The trial of a Mosquito First Nation man of accused defrauding his band of over $120,000 wrapped at Court of Queen’s Bench in Saskatoon yesterday.

Gerald Bird is charged with forgery, fraud and criminal breach of trust – all over $5,000.

Crown prosecutor Robin Ritter says Bird broke the trust of his First Nation by using treaty land entitlement money for personal gain.

“Because the whole treaty land entitlement process was designed for the future, to make right wrongs that had occurred in the past and it was for the grandchildren of the grandchildren to extend a long time into the future and to extend economic viability and a land base and when the money was misspent, the money is gone, it will never be here, they’ll never have the economic land base in the future that the people should have,” he says.

Nevertheless, defence lawyer Kathy Hodgins-Smith says in spite of the fact that $1.7 million was withdrawn from Mosquito Lake’s TLE fund in 2002 and only $343,000 was spent on actual land purchases, Bird himself did not do anything wrong and was only following the general guidelines of the TLE process.

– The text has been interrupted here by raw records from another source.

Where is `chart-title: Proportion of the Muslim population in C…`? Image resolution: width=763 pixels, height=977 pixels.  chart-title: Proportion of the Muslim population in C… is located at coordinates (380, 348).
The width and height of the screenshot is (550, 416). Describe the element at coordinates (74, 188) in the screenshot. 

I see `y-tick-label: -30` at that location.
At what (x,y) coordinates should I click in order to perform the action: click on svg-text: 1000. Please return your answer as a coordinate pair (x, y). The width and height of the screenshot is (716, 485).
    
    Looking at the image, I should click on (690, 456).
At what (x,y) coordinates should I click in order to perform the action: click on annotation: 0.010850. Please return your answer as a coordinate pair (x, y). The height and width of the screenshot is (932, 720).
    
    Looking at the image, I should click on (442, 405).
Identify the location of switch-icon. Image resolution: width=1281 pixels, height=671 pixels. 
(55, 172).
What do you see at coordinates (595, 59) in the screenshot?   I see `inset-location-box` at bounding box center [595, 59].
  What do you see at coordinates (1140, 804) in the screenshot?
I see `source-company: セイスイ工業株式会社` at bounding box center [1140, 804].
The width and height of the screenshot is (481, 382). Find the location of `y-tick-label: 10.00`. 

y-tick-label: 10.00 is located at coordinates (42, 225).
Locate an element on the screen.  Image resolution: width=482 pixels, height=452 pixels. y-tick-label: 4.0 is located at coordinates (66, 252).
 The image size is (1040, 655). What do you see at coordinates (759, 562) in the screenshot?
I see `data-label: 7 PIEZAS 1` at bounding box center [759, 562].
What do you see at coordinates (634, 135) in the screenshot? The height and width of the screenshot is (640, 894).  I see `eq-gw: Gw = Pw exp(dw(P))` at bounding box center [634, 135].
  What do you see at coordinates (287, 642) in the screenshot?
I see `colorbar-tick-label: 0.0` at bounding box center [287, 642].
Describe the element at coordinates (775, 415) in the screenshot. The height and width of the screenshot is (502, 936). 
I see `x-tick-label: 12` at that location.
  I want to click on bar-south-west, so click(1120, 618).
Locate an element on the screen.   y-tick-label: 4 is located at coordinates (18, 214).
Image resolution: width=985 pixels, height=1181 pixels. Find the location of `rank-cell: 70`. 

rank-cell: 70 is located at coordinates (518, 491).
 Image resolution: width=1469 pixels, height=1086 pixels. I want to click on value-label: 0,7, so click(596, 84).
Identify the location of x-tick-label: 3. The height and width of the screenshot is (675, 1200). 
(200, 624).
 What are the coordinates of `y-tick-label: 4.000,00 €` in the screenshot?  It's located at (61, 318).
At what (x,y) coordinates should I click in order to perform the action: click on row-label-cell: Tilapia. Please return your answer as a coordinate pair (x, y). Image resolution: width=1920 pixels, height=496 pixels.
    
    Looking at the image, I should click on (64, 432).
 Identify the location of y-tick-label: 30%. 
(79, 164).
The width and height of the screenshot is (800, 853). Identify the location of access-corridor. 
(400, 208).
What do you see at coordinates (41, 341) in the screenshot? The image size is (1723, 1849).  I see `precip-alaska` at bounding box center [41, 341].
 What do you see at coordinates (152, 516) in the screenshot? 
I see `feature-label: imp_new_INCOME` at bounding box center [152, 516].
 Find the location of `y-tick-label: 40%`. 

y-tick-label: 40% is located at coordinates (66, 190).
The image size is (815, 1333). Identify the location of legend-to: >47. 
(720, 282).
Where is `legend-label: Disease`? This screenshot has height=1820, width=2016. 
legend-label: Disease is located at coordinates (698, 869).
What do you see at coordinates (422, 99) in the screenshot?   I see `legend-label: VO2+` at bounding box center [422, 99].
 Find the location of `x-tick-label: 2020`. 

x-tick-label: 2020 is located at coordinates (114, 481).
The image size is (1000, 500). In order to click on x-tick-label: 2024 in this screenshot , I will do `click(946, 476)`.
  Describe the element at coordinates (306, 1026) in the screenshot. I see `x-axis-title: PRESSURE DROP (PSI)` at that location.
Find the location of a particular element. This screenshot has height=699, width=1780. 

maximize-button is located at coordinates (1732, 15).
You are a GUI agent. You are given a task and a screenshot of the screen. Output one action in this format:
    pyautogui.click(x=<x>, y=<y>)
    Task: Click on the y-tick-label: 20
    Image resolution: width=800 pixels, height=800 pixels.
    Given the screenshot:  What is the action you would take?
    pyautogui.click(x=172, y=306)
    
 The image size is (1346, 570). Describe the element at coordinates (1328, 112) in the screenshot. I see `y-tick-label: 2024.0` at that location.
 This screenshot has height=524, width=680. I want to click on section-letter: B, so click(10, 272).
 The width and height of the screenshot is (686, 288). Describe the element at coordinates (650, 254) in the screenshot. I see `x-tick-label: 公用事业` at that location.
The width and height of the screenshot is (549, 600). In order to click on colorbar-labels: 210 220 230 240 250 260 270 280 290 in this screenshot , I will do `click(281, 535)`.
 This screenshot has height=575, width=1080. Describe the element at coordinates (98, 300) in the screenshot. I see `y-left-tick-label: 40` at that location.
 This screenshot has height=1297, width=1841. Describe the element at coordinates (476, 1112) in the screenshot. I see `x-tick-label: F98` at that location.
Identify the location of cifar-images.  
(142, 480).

“I don’t know if I would agree that it’s a lot of money and not very much land, I would say it was a huge obligation owed to First Nations to try and amend historic errors were land was not provided,” she says. “And was this the best mechanism, my guess is time will tell whether that was the right way to go about addressing that historic wrong.”

Justice Scherman will render a decision on the case on Sept. 23.